> WHAT YOU SHOULD DO
Up to and including the line with "Theo Dấu Chân", write out the listing from its first line, minus the pictures.

***** MATERIAL PROVIDED *****

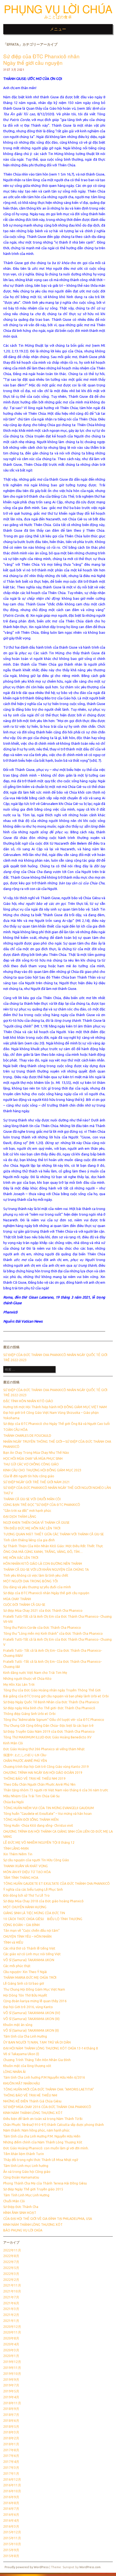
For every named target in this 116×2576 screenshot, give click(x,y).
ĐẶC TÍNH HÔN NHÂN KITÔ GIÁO (28, 1401)
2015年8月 (11, 2556)
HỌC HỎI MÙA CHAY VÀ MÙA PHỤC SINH (33, 1458)
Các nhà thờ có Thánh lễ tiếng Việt (29, 1948)
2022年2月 (11, 2279)
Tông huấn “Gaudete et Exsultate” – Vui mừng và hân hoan (47, 1813)
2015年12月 (12, 2532)
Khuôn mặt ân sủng (17, 2025)
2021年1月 (11, 2320)
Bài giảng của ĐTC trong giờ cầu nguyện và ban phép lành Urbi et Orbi (56, 1696)
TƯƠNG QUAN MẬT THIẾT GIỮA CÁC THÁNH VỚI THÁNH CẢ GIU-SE (53, 1534)
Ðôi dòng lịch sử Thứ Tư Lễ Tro (26, 1895)
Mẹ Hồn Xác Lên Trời (19, 1684)
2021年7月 (11, 2297)
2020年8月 (11, 2338)
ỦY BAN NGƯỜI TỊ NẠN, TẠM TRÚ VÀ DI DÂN (37, 2042)
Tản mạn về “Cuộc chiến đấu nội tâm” (31, 1930)
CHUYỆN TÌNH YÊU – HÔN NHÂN (27, 1936)
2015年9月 (11, 2550)
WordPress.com (90, 2567)
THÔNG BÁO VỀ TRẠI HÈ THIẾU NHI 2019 (34, 1778)
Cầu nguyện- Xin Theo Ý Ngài (25, 1972)
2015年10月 (12, 2544)
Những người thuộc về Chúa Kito (27, 1678)
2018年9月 (11, 2408)
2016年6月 (11, 2514)
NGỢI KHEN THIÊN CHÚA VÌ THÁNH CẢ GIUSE (36, 1522)
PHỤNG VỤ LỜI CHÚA (58, 8)
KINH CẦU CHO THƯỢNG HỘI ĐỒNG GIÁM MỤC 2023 (42, 1470)
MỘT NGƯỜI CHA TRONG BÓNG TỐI (30, 1581)
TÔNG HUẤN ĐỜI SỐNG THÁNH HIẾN (31, 1819)
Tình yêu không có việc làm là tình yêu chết (35, 1575)
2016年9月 (11, 2497)
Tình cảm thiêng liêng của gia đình (29, 1540)
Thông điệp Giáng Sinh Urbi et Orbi (29, 1713)
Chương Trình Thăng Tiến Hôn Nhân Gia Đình (37, 2060)
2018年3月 (11, 2432)
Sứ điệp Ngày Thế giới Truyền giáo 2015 (33, 2189)
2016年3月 (11, 2526)
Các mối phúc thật (16, 1966)
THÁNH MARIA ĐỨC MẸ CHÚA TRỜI (29, 1977)
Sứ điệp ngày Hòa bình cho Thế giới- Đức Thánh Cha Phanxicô (49, 1708)
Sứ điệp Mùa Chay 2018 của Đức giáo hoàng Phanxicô (43, 1901)
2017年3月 (11, 2467)
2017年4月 (11, 2461)
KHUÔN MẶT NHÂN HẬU (21, 2083)
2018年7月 (11, 2414)
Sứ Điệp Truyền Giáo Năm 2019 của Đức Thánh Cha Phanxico (49, 1731)
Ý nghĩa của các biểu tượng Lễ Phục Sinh (33, 1889)
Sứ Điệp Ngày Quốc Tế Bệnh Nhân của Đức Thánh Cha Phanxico (51, 1702)
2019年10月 (12, 2373)
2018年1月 (11, 2444)
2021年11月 (12, 2285)
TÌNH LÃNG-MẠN (16, 1848)
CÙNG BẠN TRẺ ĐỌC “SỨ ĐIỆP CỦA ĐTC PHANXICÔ (41, 1504)
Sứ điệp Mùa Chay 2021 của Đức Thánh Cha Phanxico (43, 1610)
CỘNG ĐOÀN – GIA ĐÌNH (21, 1925)
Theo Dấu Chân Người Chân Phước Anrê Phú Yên (39, 1784)
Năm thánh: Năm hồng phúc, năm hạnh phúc (36, 2130)
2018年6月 (11, 2420)
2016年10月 (12, 2491)
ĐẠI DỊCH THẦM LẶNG (19, 1516)
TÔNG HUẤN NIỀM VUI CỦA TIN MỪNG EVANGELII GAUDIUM (48, 1808)
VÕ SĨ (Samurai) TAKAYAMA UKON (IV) (31, 2013)
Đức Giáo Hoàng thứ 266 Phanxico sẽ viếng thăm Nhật (44, 1749)
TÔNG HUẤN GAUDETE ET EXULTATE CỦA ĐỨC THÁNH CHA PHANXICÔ (56, 1883)
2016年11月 (12, 2485)
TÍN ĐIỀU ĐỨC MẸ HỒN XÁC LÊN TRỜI (31, 1528)
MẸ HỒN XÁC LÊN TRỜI (20, 1557)
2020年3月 (11, 2350)
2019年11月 (12, 2367)
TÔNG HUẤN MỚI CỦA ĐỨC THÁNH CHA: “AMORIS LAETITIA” (48, 2089)
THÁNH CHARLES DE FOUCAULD (27, 1435)
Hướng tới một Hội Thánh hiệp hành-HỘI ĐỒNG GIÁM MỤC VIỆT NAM (55, 1407)
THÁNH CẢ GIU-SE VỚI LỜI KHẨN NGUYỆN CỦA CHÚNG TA (46, 1569)
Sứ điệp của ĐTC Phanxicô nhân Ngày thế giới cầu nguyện (41, 59)
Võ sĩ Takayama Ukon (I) (21, 2054)
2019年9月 (11, 2379)
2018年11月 (12, 2403)
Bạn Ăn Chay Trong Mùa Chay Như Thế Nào (36, 1452)
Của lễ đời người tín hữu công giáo (28, 1476)
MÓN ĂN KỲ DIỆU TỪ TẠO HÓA (27, 1872)
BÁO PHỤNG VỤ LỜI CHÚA (22, 2230)
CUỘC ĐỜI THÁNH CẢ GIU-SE (24, 1604)
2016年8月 (11, 2503)
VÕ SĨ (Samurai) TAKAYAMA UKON (28, 1960)
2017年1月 (11, 2473)
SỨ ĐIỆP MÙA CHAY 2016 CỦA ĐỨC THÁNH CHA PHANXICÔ (47, 2107)
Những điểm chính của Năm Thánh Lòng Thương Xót (42, 2142)
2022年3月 (11, 2273)
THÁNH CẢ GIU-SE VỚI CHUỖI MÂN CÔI (32, 1499)
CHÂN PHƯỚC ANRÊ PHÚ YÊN (25, 1760)
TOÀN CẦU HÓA (15, 1429)
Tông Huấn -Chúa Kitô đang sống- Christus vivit (38, 1825)
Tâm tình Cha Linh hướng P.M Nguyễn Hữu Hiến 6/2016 (44, 2077)
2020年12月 (12, 2326)
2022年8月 (11, 2256)
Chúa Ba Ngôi (13, 1802)
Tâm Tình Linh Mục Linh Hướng (26, 2195)
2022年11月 (12, 2250)
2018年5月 (11, 2426)
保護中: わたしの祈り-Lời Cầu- (25, 1755)
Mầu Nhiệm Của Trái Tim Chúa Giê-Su (31, 1796)
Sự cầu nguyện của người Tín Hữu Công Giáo (36, 1860)
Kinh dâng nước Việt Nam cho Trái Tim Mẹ (35, 1672)
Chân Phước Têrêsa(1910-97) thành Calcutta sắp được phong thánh (53, 2124)
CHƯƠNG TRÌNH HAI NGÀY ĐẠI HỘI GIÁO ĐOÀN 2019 (42, 1772)
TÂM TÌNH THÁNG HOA (20, 1877)
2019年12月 (12, 2361)
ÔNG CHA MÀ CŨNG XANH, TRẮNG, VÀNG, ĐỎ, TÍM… (43, 1551)
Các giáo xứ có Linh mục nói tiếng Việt (32, 1954)
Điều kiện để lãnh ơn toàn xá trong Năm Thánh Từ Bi (43, 2118)
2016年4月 (11, 2520)
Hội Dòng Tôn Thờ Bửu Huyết (25, 1995)
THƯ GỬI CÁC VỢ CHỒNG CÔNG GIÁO (31, 1464)
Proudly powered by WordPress (27, 2567)
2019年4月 (11, 2397)
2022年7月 (11, 2262)
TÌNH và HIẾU (13, 1942)
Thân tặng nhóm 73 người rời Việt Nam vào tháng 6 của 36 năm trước (55, 1790)
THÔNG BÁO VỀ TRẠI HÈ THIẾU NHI (30, 2095)
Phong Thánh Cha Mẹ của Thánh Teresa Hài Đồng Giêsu (45, 2183)
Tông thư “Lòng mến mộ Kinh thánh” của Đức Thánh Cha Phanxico (53, 1633)
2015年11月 (12, 2538)
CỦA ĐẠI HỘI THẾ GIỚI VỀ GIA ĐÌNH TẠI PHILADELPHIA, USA (47, 2218)
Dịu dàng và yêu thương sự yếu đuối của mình (37, 1587)
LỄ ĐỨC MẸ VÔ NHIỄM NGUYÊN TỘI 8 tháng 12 (38, 1842)
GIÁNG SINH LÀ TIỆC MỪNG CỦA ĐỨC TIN (34, 1913)
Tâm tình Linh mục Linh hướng (25, 2165)
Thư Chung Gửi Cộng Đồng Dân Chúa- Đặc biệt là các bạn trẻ (48, 1725)
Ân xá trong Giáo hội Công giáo (26, 2171)
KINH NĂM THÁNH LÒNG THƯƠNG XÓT (33, 2113)
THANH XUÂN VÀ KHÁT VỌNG (25, 1866)
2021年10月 (12, 2291)
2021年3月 (11, 2309)
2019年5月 (11, 2391)
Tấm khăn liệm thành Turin (23, 2154)
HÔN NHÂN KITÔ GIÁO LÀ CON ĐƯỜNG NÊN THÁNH (42, 1563)
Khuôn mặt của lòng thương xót (27, 2066)
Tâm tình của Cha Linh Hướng (25, 2036)
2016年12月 (12, 2479)
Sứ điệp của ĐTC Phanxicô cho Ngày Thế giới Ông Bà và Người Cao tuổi (56, 1423)
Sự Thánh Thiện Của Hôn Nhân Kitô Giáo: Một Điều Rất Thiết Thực (53, 1546)
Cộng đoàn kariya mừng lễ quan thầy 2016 (35, 2001)
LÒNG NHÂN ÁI (14, 2071)
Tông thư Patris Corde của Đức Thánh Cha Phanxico (42, 1627)
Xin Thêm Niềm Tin (17, 1854)
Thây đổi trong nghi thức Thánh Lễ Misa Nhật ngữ (40, 2160)
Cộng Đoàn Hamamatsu (21, 2177)
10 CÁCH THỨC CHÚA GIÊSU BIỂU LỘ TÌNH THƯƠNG (42, 1919)
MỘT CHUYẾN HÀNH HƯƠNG (24, 1907)
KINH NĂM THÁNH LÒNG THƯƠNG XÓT (33, 2224)
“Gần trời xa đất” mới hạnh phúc (27, 1510)
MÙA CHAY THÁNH (17, 1599)
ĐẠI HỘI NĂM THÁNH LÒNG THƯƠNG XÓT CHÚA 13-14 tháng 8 (50, 2048)
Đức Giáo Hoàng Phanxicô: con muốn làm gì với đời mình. (46, 2148)
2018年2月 (11, 2438)
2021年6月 (11, 2303)
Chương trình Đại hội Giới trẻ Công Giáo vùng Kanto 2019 (46, 1766)
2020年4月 (11, 2344)
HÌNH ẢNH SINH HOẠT (19, 2212)
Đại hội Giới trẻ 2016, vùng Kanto (28, 2007)
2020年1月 (11, 2356)
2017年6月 (11, 2455)
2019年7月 (11, 2385)
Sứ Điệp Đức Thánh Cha (20, 2207)
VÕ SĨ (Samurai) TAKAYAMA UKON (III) (31, 2019)
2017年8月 (11, 2450)
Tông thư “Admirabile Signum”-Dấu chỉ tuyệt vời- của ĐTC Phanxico (53, 1719)
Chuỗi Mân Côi (14, 2201)
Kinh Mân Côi (13, 1743)
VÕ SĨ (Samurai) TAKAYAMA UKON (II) (31, 2030)
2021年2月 (11, 2315)
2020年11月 (12, 2332)
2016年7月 (11, 2508)
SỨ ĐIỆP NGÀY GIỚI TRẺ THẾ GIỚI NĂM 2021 (36, 1482)
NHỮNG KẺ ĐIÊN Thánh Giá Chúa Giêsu (32, 2101)
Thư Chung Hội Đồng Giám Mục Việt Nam (34, 1989)
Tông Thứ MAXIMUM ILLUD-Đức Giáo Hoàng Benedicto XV (47, 1737)
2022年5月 (11, 2268)
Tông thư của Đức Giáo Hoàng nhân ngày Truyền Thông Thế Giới (52, 1690)
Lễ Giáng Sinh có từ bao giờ (23, 1983)
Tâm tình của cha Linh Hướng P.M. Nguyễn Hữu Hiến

*****

> YOUR SOLUTION
For every named target in this 116×2576 screenshot, give click(x,y).
ĐẶC TÍNH HÔN NHÂN KITÔ GIÁO (28, 1401)
2015年8月 (11, 2556)
HỌC HỎI MÙA CHAY VÀ MÙA PHỤC SINH (33, 1458)
Các nhà thờ có Thánh lễ tiếng Việt (29, 1948)
2022年2月 (11, 2279)
Tông huấn “Gaudete et Exsultate” – Vui mừng và hân hoan (47, 1813)
2015年12月 (12, 2532)
Khuôn mặt ân sủng (17, 2025)
2021年1月 (11, 2320)
Bài giảng của ĐTC trong giờ cầu nguyện và ban phép lành Urbi et Orbi (56, 1696)
TƯƠNG QUAN MẬT THIẾT GIỮA CÁC THÁNH VỚI THÁNH CẢ GIU-SE (53, 1534)
Ðôi dòng lịch sử Thứ Tư Lễ Tro (26, 1895)
Mẹ Hồn Xác Lên Trời (19, 1684)
2021年7月 (11, 2297)
2020年8月 (11, 2338)
ỦY BAN NGƯỜI TỊ NẠN, TẠM TRÚ VÀ DI DÂN (37, 2042)
Tản mạn về “Cuộc chiến đấu nội tâm” (31, 1930)
CHUYỆN TÌNH YÊU – HÔN NHÂN (27, 1936)
2015年9月 (11, 2550)
WordPress.com (90, 2567)
THÔNG BÁO VỀ TRẠI HÈ THIẾU NHI 2019 (34, 1778)
Cầu nguyện- Xin Theo Ý Ngài (25, 1972)
2015年10月 (12, 2544)
Những người thuộc về Chúa Kito (27, 1678)
2018年9月 (11, 2408)
2016年6月 (11, 2514)
NGỢI KHEN THIÊN CHÚA VÌ THÁNH CẢ GIUSE (36, 1522)
PHỤNG VỤ LỜI CHÚA (58, 8)
KINH CẦU CHO THƯỢNG HỘI ĐỒNG GIÁM MỤC 2023 (42, 1470)
MỘT NGƯỜI CHA TRONG BÓNG TỐI (30, 1581)
TÔNG HUẤN ĐỜI SỐNG THÁNH HIẾN (31, 1819)
Tình yêu không có việc làm là tình yêu chết (35, 1575)
2016年9月 (11, 2497)
Tình cảm thiêng liêng của gia đình (29, 1540)
Thông điệp Giáng Sinh Urbi et Orbi (29, 1713)
Chương Trình Thăng Tiến Hôn Nhân Gia Đình (37, 2060)
2018年3月 (11, 2432)
Sứ điệp Ngày Thế giới Truyền giáo 2015 (33, 2189)
2016年3月 (11, 2526)
Các mối phúc thật (16, 1966)
THÁNH MARIA ĐỨC MẸ CHÚA TRỜI (29, 1977)
Sứ điệp ngày Hòa bình cho Thế giới- Đức Thánh Cha Phanxicô (49, 1708)
Sứ điệp Mùa Chay 2018 của Đức giáo hoàng Phanxicô (43, 1901)
2017年3月 (11, 2467)
2017年4月 (11, 2461)
KHUÔN MẶT NHÂN HẬU (21, 2083)
2018年7月 (11, 2414)
Sứ Điệp Truyền Giáo Năm 2019 của Đức Thánh Cha Phanxico (49, 1731)
Ý nghĩa của các biểu tượng Lễ Phục Sinh (33, 1889)
Sứ Điệp Ngày Quốc Tế Bệnh Nhân của Đức Thánh Cha Phanxico (51, 1702)
2019年10月 (12, 2373)
2018年1月 (11, 2444)
2021年11月 (12, 2285)
TÌNH LÃNG-MẠN (16, 1848)
CÙNG BẠN TRẺ ĐỌC “SỨ ĐIỆP CỦA ĐTC PHANXICÔ (41, 1504)
Sứ điệp Mùa Chay 2021 của Đức Thánh Cha Phanxico (43, 1610)
CỘNG ĐOÀN – GIA ĐÌNH (21, 1925)
Theo Dấu Chân Người Chân Phước Anrê Phú Yên (39, 1784)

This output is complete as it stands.